I faced a similar problem in a previous study of mine. A bit of a difference was that we looked for DE genes between conditions within each species, and then were interested in seeing if the same genes were DE between conditions in multiple species.

We aimed to compare the expression of the same genes in all species, but comparing species separated by such a great evolutionary distance raises issues of orthology. For example, the presence of unique genes in any lineage, or duplication of genes in any lineage(s), complicates such a comparison. Therefore, we searched all transcriptomes for groups of orthologous genes (“orthogroups”) using OrthoFinder v2.3.12 (Emms and Kelly 2015). For the purpose of orthology searching, we selected the transcript with the longest predicted peptide sequence for each gene. In total, we identified 48,684 orthogroups, including 5,591 orthologues that were single-copy in all eight species. This number of single-copy orthologues is fewer than would be expected from a genomic dataset because transcriptomic datasets only contain genes that are expressed in the target tissue at the time of tissue sampling.

Using the output of the OrthoFinder analysis, we mapped differentially expressed to their corresponding orthogroups. We then classed an orthogroup as differentially expressed within a species if any of its constituent genes were differentially expressed. This approach does not assume that all paralogues of a gene within a species will be differentially expressed, reflecting knowledge that expression profiles vary between gene copies (Kegel and Ryan 2019). We visualized patterns in our expression data using principal components analysis of variance-stabilization normalized expression data for all orthogroups for which all species have at least one gene represented.

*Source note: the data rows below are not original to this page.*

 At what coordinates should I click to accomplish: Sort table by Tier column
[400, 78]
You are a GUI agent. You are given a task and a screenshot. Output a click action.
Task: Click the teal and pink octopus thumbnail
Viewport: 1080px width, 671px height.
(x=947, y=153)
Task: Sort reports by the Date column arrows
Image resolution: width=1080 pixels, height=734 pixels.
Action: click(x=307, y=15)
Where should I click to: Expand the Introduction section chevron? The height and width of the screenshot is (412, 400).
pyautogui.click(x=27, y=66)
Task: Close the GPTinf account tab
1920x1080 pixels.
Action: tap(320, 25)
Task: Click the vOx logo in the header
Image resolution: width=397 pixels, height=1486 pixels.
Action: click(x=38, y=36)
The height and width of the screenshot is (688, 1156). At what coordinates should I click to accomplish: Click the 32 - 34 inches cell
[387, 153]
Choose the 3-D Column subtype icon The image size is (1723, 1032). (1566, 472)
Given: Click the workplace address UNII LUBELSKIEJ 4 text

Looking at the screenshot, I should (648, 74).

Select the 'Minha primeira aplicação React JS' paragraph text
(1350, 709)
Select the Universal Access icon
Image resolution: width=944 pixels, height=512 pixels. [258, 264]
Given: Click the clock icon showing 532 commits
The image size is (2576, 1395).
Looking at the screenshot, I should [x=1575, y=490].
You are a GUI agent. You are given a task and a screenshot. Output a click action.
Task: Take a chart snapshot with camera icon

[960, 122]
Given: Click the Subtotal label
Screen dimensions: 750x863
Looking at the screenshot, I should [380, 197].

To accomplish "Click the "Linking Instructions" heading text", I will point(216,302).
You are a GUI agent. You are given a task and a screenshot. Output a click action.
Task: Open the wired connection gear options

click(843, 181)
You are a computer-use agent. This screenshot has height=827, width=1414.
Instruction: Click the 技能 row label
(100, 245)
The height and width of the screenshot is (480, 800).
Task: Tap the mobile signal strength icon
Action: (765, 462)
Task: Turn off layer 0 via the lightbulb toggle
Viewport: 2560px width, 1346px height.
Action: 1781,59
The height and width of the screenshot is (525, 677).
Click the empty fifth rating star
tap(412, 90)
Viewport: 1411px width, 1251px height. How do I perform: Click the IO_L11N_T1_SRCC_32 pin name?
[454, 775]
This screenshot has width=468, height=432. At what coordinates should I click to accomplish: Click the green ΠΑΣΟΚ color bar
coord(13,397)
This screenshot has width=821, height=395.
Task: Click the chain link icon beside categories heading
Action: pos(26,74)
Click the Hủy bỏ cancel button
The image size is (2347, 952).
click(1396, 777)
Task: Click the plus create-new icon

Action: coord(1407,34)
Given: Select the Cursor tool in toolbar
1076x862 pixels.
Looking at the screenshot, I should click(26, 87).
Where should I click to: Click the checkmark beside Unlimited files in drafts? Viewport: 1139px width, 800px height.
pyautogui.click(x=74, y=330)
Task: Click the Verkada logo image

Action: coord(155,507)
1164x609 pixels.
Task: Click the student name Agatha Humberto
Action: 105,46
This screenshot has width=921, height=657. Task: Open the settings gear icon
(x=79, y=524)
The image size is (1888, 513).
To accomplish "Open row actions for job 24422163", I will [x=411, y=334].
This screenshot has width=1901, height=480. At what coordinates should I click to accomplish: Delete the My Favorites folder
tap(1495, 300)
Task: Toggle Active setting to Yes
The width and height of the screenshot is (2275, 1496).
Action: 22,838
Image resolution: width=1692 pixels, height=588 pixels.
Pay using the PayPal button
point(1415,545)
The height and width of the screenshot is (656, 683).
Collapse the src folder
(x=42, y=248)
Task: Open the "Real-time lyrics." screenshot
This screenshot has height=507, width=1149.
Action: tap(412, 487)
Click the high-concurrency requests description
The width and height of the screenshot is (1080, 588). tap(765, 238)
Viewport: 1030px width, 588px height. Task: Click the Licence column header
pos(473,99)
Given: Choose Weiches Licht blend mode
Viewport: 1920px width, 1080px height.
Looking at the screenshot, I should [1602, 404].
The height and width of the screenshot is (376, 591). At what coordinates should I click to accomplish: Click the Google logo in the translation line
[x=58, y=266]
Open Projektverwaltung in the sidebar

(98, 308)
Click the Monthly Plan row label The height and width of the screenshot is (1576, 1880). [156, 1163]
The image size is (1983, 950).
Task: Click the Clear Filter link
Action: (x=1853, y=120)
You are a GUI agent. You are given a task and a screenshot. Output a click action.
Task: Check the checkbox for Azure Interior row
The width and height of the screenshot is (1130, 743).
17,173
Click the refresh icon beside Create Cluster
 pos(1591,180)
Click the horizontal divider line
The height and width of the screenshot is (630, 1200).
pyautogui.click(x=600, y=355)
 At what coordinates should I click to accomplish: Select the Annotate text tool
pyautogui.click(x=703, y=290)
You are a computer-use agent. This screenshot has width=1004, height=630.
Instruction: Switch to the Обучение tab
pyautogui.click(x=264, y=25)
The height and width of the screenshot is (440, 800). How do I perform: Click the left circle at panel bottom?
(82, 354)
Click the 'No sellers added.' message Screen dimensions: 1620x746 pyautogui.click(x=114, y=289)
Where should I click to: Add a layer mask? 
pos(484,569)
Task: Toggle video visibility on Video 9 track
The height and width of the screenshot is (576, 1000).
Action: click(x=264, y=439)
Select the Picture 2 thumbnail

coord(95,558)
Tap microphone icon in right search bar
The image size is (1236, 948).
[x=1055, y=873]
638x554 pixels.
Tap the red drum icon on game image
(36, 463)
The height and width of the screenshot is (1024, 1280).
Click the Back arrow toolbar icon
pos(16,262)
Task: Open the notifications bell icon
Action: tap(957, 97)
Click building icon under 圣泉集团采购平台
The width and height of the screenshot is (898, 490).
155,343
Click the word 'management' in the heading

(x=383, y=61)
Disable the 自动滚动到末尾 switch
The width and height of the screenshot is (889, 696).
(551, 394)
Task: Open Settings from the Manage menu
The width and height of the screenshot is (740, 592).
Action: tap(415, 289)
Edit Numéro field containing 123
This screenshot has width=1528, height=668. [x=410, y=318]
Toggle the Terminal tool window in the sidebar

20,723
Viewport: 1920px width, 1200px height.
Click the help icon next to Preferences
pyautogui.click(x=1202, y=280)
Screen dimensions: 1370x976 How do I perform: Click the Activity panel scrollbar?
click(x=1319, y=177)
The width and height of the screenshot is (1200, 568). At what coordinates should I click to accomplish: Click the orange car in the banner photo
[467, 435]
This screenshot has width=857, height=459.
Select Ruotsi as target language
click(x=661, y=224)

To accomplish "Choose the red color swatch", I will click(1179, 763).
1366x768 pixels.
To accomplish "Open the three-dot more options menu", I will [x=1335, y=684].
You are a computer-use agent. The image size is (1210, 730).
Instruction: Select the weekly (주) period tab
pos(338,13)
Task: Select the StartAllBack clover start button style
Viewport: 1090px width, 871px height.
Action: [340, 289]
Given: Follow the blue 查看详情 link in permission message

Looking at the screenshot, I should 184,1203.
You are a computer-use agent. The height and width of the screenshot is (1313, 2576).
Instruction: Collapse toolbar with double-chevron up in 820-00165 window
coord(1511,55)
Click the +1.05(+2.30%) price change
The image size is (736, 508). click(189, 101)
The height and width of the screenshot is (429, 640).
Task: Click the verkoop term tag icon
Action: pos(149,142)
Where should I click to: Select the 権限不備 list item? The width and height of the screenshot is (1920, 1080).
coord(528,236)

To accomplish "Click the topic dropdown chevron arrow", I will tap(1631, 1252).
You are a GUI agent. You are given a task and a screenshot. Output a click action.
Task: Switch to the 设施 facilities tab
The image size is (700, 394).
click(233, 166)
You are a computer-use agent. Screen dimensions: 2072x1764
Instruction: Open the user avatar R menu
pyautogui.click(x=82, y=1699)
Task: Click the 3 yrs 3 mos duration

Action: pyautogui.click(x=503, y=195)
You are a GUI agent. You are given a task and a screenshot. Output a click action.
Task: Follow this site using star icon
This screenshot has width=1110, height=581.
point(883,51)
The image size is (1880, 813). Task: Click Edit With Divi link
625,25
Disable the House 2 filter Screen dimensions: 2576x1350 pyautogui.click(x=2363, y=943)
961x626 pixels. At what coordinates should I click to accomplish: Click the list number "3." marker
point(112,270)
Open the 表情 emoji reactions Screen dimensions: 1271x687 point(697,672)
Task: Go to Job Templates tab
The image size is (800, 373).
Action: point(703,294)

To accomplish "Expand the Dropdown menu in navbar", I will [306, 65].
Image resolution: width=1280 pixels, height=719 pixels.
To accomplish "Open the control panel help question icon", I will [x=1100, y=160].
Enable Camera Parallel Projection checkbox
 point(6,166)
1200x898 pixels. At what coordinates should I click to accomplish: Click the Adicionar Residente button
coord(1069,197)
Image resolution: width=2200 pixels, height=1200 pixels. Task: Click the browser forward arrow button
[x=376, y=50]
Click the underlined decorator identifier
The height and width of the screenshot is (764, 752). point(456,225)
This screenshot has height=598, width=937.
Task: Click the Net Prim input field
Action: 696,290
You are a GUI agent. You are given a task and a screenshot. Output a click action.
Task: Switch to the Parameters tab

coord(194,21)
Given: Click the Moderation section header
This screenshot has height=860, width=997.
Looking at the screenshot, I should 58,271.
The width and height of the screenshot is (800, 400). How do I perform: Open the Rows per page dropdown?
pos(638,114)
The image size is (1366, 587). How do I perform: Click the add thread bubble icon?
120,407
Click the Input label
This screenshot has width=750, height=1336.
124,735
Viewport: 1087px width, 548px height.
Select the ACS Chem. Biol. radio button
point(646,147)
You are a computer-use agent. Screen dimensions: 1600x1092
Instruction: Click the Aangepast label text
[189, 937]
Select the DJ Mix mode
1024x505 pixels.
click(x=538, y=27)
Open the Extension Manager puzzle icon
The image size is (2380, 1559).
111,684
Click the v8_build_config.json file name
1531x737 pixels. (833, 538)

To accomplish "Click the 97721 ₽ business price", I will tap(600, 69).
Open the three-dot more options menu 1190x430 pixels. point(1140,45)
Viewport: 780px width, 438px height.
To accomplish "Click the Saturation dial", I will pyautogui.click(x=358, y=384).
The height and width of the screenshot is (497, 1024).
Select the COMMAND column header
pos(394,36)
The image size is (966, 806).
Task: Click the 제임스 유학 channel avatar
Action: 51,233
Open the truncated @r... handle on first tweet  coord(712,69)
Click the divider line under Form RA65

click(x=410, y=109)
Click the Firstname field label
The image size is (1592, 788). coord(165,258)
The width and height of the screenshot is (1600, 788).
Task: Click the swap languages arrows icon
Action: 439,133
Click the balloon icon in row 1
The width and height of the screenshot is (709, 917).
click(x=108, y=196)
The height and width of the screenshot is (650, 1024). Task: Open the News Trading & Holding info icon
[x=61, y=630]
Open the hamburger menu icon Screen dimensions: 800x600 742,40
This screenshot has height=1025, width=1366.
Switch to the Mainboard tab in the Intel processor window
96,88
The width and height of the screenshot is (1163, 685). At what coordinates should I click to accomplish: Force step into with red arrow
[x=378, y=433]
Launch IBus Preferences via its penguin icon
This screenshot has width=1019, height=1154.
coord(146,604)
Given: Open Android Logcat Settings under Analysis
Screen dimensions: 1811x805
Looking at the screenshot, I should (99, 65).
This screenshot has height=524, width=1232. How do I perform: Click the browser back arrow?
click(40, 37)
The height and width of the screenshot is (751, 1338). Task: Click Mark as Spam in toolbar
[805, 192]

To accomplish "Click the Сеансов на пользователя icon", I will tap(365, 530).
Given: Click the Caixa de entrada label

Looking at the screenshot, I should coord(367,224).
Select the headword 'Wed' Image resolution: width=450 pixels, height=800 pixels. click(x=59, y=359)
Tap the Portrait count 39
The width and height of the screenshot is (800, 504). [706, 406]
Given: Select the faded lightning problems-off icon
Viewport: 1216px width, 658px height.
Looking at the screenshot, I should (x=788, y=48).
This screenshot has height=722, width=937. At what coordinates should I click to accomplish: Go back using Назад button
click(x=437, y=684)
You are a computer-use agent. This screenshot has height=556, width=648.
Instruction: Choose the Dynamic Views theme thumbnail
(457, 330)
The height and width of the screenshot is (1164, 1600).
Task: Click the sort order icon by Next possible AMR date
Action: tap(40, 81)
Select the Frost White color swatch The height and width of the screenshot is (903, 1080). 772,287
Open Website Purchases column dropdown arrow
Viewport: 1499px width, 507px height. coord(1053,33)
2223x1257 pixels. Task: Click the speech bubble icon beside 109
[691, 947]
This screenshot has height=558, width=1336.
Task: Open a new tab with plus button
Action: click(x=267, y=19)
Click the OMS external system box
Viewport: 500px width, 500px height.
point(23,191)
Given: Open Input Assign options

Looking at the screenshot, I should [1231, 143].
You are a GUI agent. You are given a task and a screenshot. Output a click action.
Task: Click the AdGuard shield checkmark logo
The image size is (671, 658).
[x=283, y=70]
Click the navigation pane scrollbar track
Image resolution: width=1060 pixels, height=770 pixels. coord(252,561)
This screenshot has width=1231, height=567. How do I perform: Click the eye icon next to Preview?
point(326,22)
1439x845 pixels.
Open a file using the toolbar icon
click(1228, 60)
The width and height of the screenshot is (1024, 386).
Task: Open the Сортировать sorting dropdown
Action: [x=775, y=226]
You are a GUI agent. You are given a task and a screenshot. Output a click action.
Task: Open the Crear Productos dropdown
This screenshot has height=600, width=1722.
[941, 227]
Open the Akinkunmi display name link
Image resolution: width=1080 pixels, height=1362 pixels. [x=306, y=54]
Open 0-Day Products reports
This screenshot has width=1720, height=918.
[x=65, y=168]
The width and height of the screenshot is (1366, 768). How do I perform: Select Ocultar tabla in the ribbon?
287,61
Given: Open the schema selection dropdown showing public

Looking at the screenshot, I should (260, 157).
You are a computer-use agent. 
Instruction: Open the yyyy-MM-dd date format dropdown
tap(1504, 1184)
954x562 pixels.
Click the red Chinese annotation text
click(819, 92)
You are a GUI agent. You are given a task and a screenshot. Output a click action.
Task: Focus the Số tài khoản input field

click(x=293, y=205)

https://doi.org/10.1093/molbev/msac077

There is no one recommended way to address these cross-species DE analyses AFAIK, so it's a brave new world. I suppose you could feed your matrix of counts for single-copy orthologous genes into (e.g.) DESeq2 along with transcript lengths and normalise as per the standard workflow. You could also try working with summed read counts within orthogroups too (like we tried), but there are obviously many assumptions involved.